Terry turns back to The Poof. He recalls how everybody got called a ‘poof’ at Forrester High School in the seventies. Back then, only ‘wanker’ possibly rivalled it as the most common term of abuse. But The Poof was the Poof. Continuously bullied, rather than take the stock revenge route of joining the polis to get payback on the world, The Poof had gone against the grain and become gangster no. 1.

Of course, Terry knows that The Poof, strictly speaking, isn’t homosexual, and that he is one of few folk who still refers to him by that old school moniker. This is dangerous, as The Poof has worked his way up through the ranks by being a wide, vicious bastard. However, in Terry’s consciousness, part of Victor Syme will always be the dippit wee cunt in the brown duffel coat, whom he regularly took a crusty roll and crisps off of from outside the baker van at school break.

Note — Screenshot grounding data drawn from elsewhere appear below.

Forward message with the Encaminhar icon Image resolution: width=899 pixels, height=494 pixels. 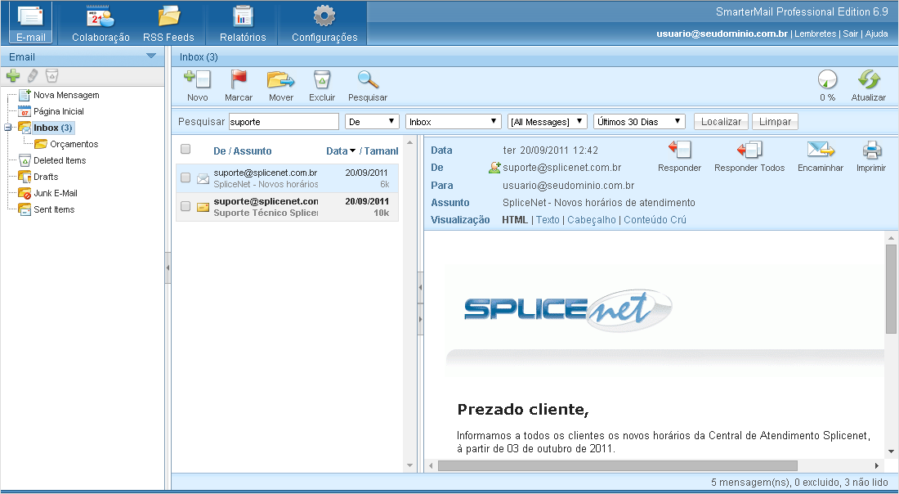pos(821,150)
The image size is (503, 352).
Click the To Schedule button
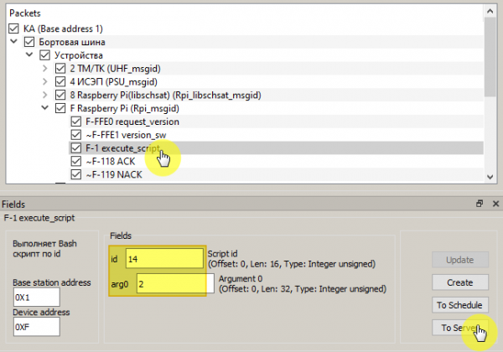(459, 304)
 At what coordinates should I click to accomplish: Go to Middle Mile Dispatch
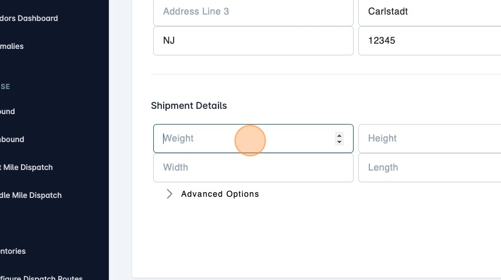pyautogui.click(x=31, y=195)
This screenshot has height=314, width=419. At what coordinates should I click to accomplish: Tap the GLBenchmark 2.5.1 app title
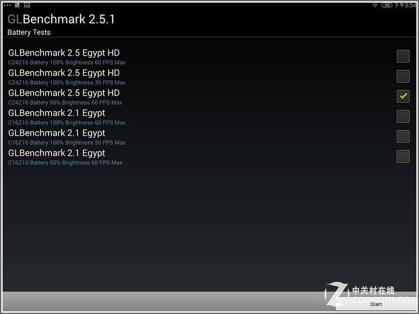[x=61, y=19]
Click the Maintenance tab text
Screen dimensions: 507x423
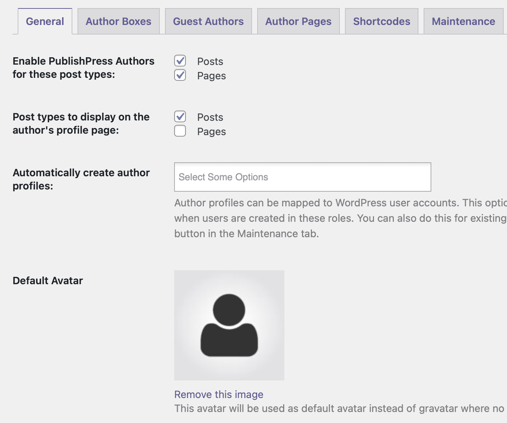(463, 21)
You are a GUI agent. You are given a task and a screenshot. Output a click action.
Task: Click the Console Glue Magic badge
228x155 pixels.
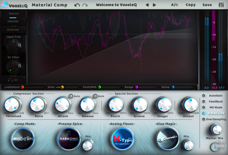pyautogui.click(x=167, y=138)
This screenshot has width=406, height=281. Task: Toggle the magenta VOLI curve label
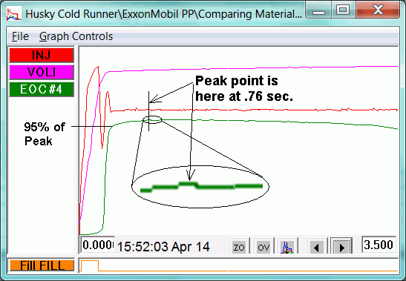[x=42, y=72]
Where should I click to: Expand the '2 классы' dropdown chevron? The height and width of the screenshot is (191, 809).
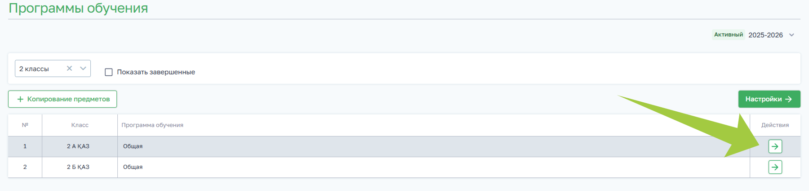click(83, 68)
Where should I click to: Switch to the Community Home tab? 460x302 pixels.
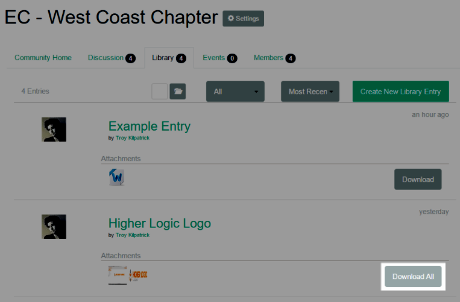(43, 58)
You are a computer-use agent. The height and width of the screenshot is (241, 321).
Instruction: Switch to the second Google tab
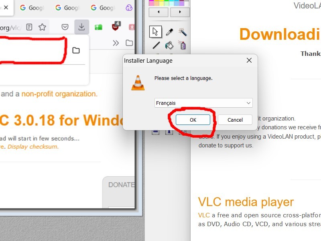click(67, 8)
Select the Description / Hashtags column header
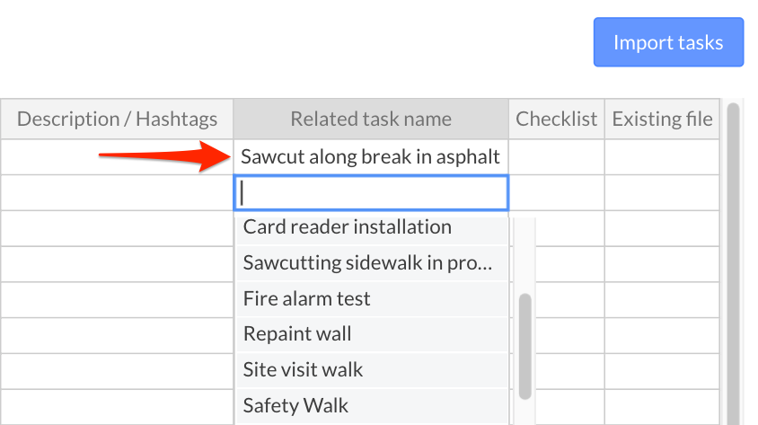Image resolution: width=758 pixels, height=425 pixels. coord(117,119)
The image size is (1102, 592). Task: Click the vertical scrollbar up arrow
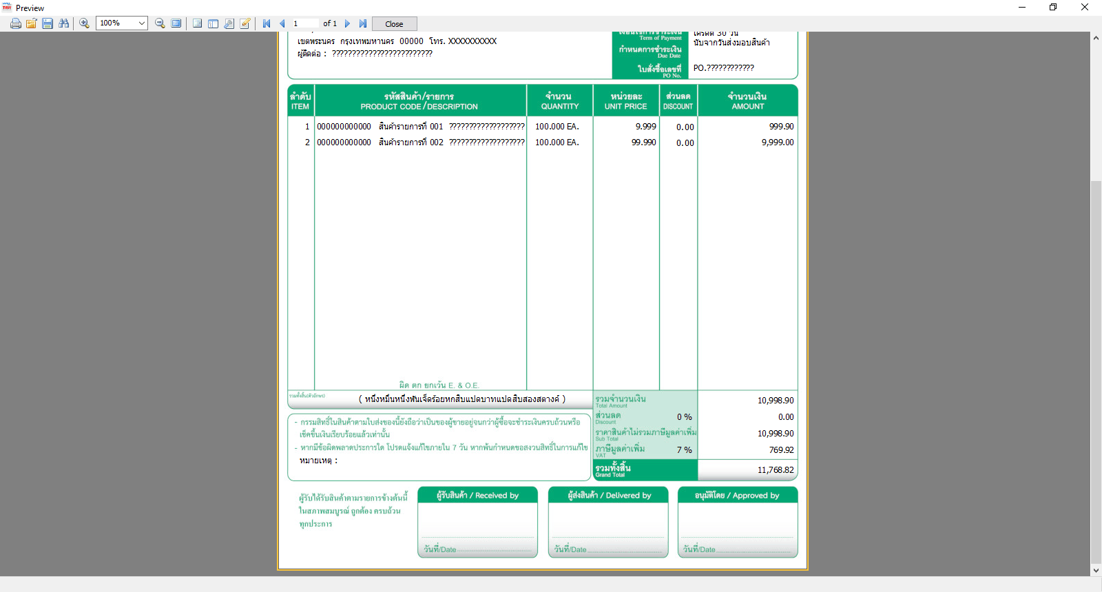pos(1096,38)
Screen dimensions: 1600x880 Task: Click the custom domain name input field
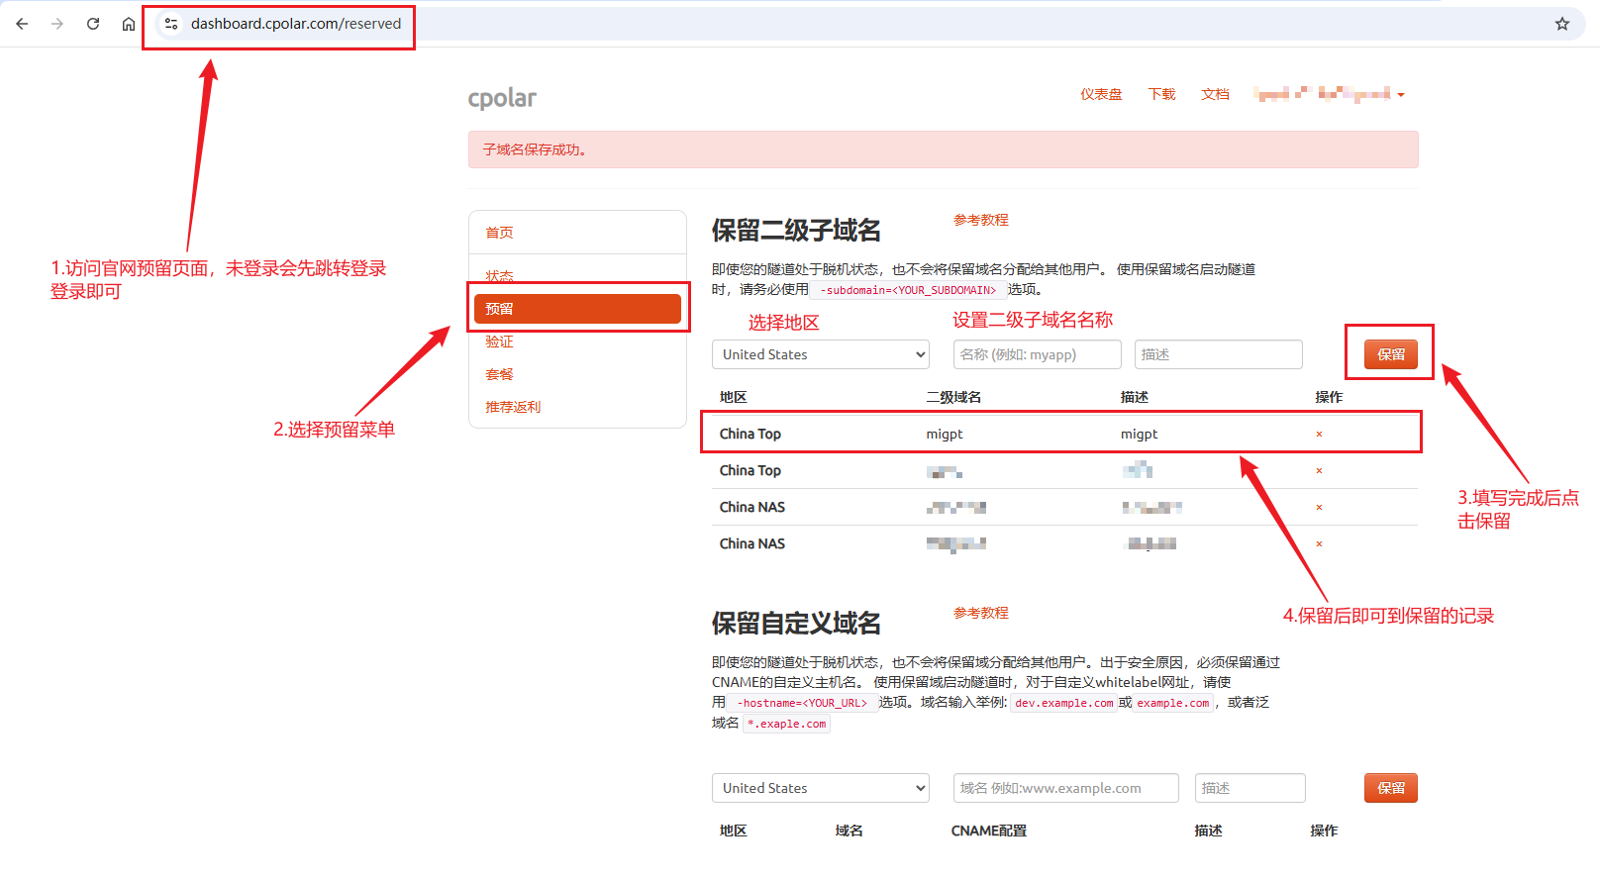click(1065, 788)
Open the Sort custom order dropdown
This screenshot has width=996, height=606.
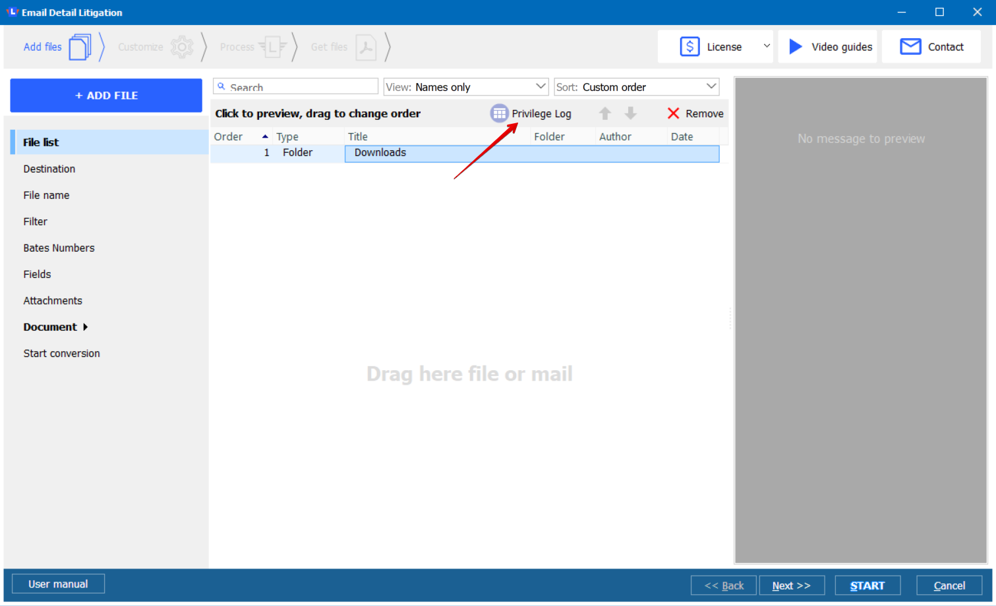pyautogui.click(x=710, y=86)
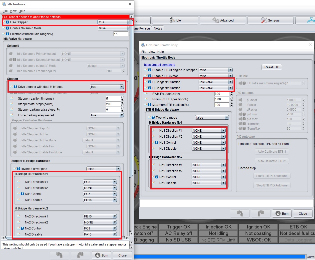Open the rusefi.com/s/etb link

pyautogui.click(x=160, y=65)
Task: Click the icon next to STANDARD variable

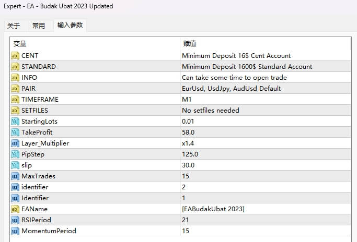Action: coord(15,67)
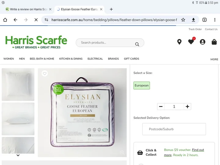Open the Bed, Bath & Home menu
220x165 pixels.
[x=42, y=59]
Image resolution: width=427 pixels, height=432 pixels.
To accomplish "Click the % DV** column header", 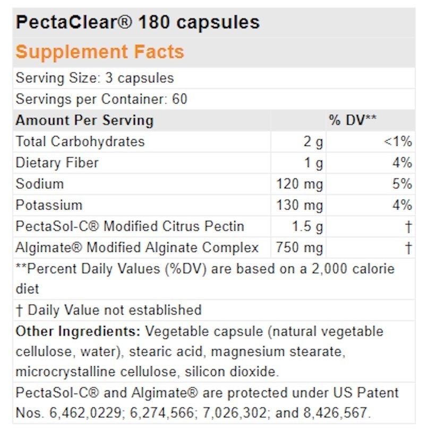I will (353, 120).
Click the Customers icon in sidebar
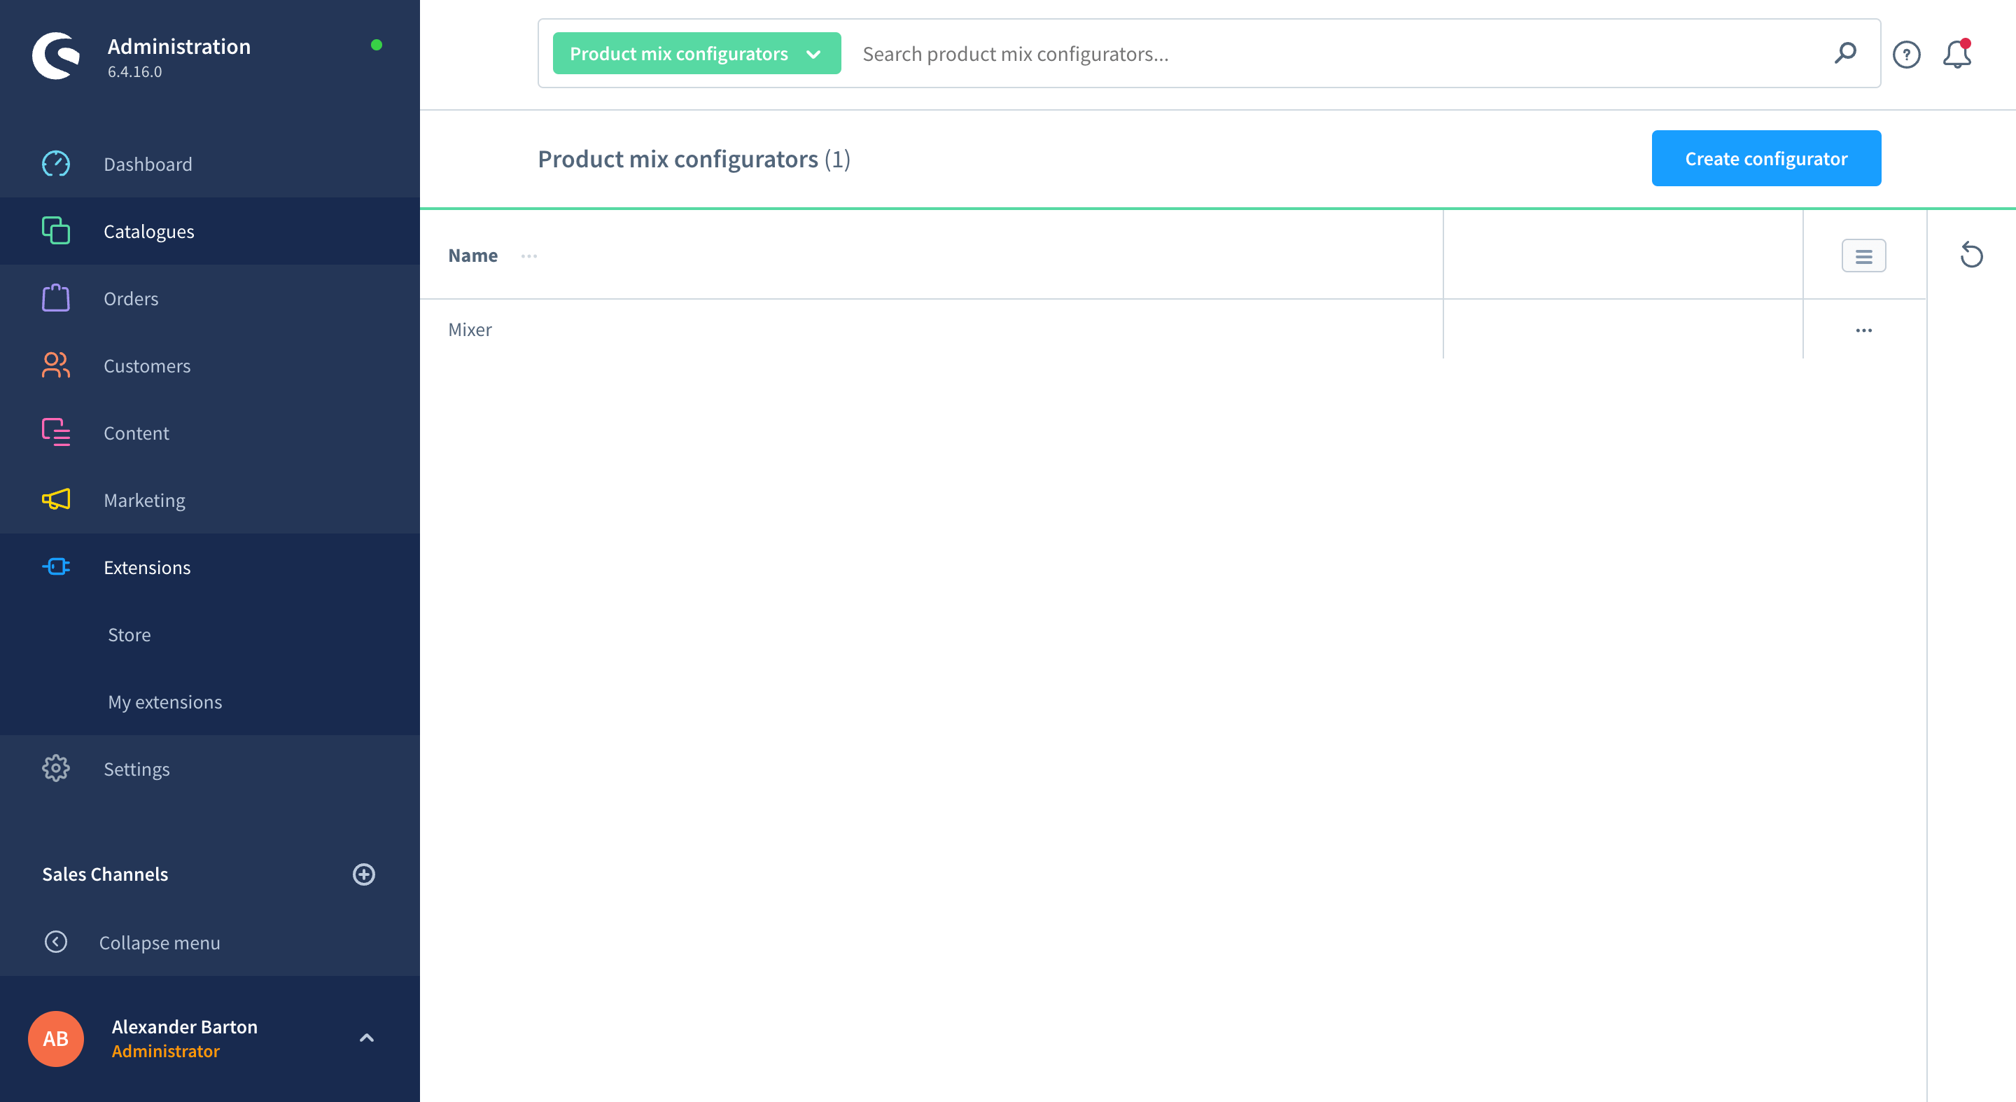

The game-changer for The Poof was his totally left-field attack with a sharpened screwdriver on Evan Barksdale. Barksdale was a bully: a twin who, along with his brother Craig, pursued a campaign of systematic, unremitting viciousness that pushed The Poof into the frenzied, psychotic bloodletting that instantly caused the world, and Victor Syme himself, to redefine his street status. Evan Barksdale, like a scheme Dr Frankenstein, had unwittingly created a monster substantially more dangerous than he, or his brother, could ever hope to be. Of course, The Poof had met with some pain and grief along his violence-strewn personal road to Damascus, but Barksdale’s persecution had schooled him well; everything else was insignificant compared to the psychic torture he’d already undergone.